### WHAT YOU NEED TO DO:
All of the data should be reproduced word for word, though its pictures must be omitted.

Stored records

_ _ _ _ _ _ _

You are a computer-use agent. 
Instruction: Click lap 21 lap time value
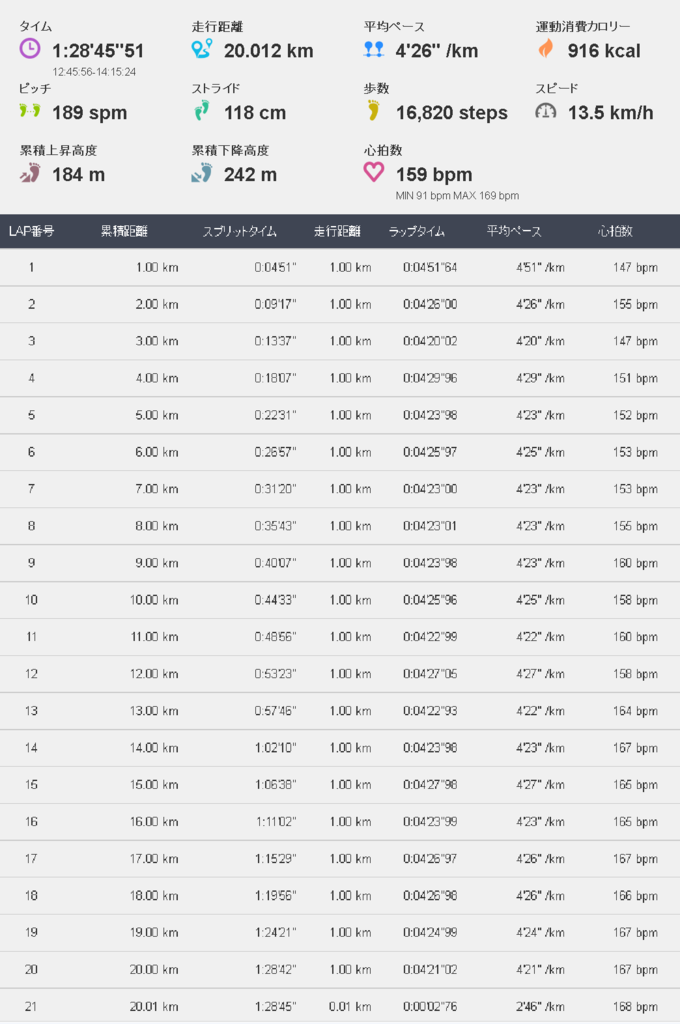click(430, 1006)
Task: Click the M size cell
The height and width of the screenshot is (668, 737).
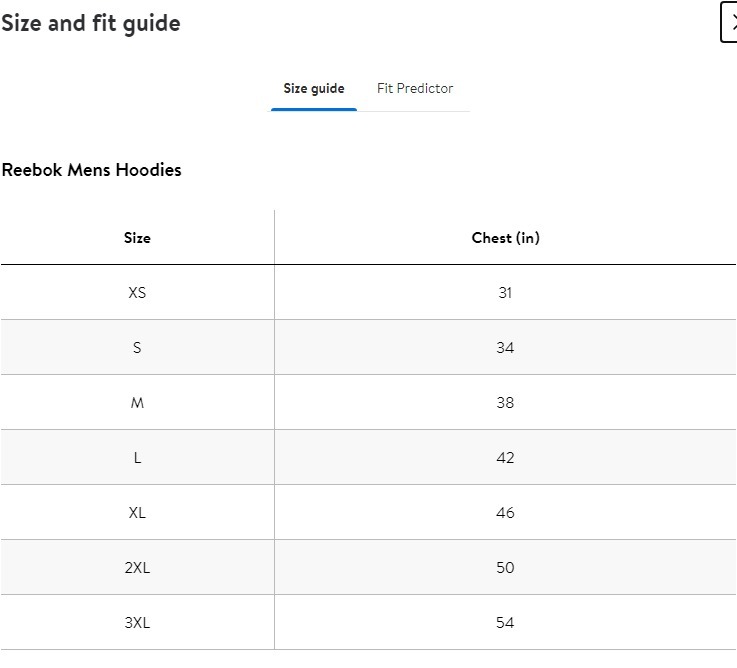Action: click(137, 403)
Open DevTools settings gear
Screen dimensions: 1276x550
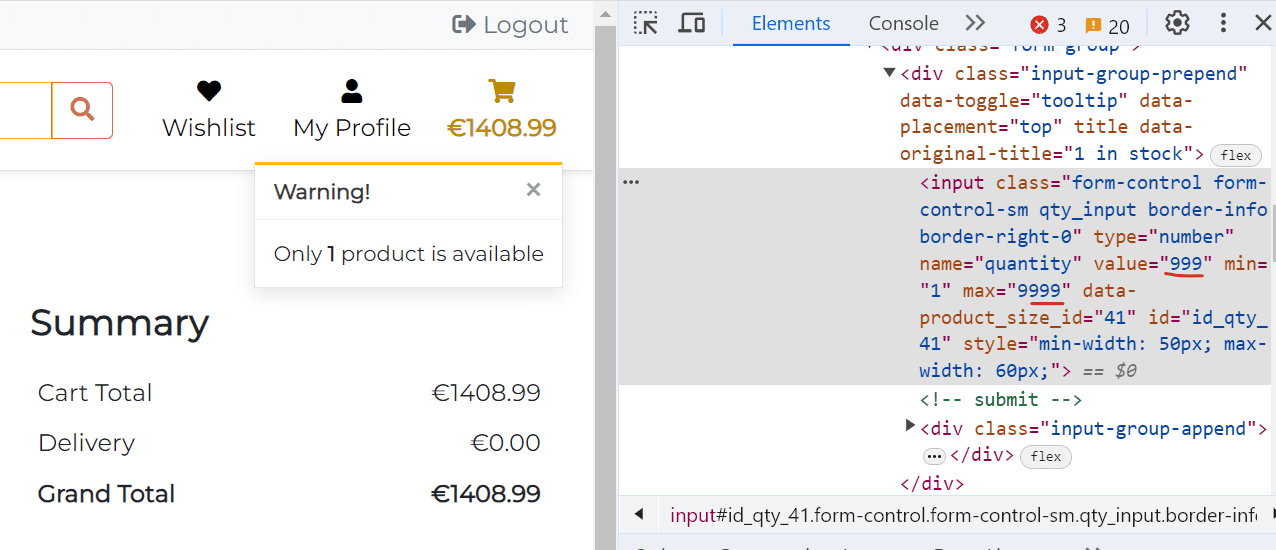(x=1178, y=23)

_ _ _ _ _ _ _

### ANSWER SPACE:
You are a computer-use agent. 
Instruction: Click lap 21 lap time value
click(430, 1006)
Task: Click the M size cell
The height and width of the screenshot is (668, 737).
Action: click(137, 403)
Open DevTools settings gear
Screen dimensions: 1276x550
(x=1178, y=23)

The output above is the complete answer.